With the group preparing to go public, Chapman took offense at conceptual images of the museum that feature a new building on the bayfront site.

“We’ve gotten very far afield from what the public wanted,” Chapman said. “I just think it’s very disturbing that these people would have the arrogance to go forward with a fundraiser with renderings of city property that they have no authority to use.”

Sarasota Bayfront 20:20 presents another complication for the museum. Bayfront 20:20 is working to develop a community-backed master plan for 42 acres of city-owned land near the Van Wezel Performing Arts Hall — land that includes the GWIZ site. The group hopes to have a plan by early 2018, which means it could be hard for the museum team to get a concrete answer before then.

“I think it’d be premature to consider committing anything specific at this time until (a newly formed bayfront planning organization) and the project manager and the firm they’re going to hire get together,” said Michael Klauber, Sarasota Bayfront 20:20 chairman.

Again, the Women’s Sports Museum group isn’t locked into any particular plan at this point.
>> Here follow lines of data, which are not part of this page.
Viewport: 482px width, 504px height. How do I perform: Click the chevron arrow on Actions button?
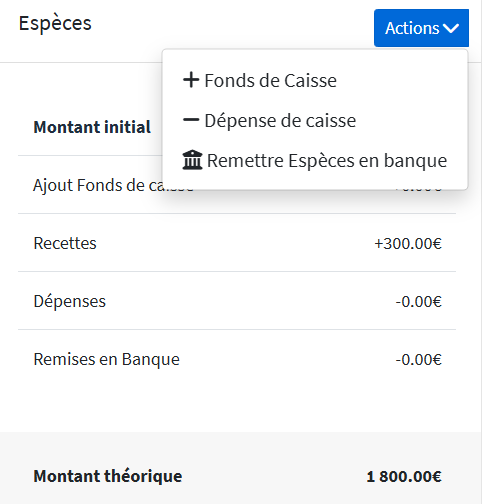tap(451, 28)
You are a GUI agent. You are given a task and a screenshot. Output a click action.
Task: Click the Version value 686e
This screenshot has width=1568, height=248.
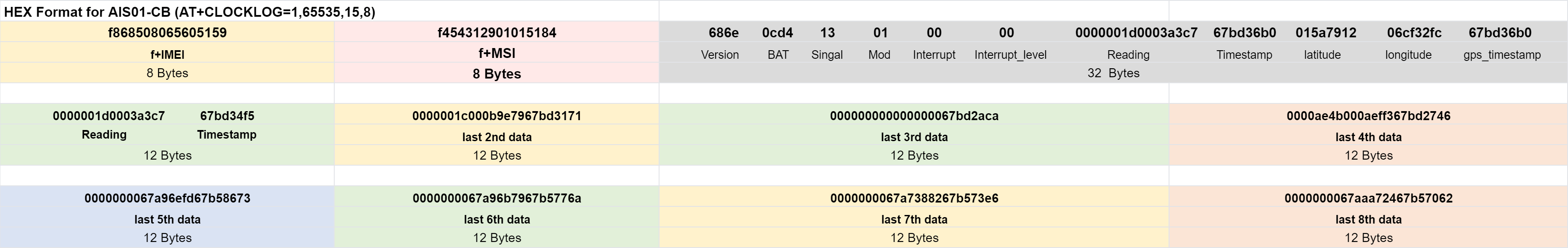tap(724, 33)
Even if the city permitted the use of the GWIZ site, it’s not clear whether the museum would prefer to use the current building or construct a new facility.

As the organization sorts out the logistics of starting a museum from scratch, it wants the city to at least hold off the on the demolition of the existing structure.

Despite the questions surrounding the proposal, those involved with the Women’s Sports Museum are convinced a home in the city of Sarasota is a good match.

“It’s the perfect location for us,” Zipay said.